TASK DIRECTIONS
How many lines of the material below contain the string "field"? Answer with the number and nothing else.

DATA SUPPLIED
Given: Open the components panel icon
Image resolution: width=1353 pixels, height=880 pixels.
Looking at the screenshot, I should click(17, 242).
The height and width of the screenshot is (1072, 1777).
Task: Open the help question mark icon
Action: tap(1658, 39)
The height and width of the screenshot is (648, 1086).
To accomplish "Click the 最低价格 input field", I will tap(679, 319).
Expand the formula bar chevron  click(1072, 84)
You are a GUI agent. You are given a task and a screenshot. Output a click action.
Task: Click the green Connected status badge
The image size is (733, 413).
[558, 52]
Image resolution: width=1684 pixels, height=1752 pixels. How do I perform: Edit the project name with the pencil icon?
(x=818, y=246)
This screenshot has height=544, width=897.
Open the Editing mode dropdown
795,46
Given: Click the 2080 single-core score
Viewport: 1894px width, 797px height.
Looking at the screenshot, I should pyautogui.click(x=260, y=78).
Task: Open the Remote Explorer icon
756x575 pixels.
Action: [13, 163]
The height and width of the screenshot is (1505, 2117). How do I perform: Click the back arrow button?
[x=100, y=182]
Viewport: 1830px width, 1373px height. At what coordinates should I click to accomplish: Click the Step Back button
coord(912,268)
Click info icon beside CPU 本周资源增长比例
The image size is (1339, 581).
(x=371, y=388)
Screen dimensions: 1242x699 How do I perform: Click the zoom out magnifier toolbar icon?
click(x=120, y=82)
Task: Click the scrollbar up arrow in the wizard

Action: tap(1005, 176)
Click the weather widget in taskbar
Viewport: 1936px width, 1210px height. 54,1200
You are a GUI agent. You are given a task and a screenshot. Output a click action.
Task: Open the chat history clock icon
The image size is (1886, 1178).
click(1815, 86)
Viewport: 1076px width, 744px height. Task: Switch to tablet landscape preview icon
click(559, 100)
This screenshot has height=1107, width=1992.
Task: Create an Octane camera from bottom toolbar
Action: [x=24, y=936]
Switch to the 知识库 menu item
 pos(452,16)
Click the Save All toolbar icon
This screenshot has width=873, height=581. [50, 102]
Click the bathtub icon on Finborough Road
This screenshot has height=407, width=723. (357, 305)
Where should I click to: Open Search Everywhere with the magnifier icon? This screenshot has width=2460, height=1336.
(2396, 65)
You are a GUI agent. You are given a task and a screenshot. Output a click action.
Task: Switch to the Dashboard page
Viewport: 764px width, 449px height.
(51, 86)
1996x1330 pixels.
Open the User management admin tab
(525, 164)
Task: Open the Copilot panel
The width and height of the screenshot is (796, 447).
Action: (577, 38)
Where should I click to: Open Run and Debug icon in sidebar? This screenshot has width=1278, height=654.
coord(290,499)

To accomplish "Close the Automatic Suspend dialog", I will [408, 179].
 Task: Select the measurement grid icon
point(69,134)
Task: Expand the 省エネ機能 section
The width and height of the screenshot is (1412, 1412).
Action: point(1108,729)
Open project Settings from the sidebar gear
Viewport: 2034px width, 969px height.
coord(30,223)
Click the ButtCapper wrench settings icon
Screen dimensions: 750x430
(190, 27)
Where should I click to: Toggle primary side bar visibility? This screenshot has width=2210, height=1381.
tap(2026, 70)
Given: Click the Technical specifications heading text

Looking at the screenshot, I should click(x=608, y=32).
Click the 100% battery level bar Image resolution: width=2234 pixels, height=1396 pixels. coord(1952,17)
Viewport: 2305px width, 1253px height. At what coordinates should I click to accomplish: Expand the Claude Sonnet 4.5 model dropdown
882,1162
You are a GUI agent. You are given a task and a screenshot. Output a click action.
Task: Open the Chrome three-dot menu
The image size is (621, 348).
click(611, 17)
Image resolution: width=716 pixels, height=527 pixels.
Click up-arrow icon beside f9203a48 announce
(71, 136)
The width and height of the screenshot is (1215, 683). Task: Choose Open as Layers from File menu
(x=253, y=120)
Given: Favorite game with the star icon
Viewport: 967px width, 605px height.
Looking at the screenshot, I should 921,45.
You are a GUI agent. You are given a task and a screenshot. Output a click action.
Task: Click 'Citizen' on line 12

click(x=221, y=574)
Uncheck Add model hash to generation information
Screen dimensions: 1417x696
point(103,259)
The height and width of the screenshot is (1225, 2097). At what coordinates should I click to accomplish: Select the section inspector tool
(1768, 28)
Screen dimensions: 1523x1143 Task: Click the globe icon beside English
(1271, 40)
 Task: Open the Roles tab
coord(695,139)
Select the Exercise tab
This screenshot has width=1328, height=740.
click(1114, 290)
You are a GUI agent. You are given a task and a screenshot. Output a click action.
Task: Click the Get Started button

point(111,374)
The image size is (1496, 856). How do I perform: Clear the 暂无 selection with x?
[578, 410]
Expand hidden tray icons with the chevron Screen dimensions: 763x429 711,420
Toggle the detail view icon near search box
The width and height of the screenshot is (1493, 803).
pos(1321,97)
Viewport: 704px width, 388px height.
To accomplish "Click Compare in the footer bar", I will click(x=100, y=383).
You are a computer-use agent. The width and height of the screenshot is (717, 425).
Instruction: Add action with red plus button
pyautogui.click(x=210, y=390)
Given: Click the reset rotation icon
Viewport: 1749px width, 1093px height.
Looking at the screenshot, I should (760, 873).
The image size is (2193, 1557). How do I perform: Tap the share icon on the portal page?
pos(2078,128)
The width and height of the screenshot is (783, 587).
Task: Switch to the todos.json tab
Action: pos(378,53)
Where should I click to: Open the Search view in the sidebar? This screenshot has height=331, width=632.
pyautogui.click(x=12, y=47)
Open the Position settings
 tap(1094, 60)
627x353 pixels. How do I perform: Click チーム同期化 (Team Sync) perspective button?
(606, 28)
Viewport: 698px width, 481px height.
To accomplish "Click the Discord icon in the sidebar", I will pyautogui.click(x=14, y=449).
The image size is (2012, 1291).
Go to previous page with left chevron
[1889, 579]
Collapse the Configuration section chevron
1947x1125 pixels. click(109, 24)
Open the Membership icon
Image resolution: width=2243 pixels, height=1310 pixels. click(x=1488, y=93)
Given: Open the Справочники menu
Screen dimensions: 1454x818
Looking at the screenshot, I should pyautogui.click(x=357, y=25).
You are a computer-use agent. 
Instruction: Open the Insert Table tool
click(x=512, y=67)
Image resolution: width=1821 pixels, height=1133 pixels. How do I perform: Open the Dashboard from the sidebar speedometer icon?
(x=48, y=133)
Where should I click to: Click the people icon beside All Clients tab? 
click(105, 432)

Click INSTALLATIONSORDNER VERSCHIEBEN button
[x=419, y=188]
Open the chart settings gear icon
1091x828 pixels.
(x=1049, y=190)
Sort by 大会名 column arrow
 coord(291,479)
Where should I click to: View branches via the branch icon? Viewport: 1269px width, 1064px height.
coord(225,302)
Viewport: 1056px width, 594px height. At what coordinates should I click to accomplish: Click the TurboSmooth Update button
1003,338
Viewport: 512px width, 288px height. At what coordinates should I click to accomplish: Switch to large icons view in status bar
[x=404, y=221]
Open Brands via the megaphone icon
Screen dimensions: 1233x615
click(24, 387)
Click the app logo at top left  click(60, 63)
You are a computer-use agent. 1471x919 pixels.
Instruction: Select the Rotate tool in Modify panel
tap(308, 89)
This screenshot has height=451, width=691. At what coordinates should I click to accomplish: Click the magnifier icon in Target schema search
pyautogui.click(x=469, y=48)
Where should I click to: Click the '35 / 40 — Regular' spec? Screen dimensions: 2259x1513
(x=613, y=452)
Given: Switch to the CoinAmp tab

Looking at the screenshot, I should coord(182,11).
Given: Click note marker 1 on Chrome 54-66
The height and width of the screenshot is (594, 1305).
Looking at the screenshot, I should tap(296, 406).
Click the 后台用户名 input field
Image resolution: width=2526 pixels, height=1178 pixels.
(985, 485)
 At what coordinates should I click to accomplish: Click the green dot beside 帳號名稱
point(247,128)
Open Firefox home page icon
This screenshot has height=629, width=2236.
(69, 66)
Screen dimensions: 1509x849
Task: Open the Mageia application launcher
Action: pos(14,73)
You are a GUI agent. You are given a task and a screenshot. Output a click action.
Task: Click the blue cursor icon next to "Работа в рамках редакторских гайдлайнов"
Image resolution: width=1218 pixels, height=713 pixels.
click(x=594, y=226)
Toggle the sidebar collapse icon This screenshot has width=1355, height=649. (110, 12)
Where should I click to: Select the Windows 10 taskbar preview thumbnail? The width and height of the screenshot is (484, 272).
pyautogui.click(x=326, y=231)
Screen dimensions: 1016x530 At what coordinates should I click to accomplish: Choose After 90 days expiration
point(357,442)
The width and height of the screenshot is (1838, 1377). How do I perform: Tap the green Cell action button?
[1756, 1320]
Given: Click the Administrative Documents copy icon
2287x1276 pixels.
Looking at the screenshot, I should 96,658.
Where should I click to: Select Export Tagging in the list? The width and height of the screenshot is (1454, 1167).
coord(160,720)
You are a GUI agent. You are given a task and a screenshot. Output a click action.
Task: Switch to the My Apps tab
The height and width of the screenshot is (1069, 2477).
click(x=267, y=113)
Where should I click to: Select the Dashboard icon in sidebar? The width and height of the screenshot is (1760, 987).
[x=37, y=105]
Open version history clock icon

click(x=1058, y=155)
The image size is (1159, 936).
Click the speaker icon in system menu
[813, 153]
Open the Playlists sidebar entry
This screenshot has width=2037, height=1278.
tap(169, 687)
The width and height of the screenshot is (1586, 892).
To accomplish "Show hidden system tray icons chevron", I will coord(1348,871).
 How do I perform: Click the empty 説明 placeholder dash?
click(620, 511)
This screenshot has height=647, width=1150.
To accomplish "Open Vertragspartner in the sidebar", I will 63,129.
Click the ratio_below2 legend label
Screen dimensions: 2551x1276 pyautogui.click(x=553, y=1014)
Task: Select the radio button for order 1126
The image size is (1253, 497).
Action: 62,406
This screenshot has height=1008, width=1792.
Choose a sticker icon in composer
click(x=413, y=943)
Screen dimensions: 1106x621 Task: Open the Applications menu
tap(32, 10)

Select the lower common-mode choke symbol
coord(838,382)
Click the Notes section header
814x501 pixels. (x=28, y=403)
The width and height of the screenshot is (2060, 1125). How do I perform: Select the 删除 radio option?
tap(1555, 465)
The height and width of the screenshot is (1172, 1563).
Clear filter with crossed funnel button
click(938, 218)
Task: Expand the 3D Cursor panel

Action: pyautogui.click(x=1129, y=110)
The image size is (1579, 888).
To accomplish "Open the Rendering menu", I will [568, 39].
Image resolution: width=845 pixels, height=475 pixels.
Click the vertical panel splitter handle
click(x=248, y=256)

OUTPUT OF THE TASK
2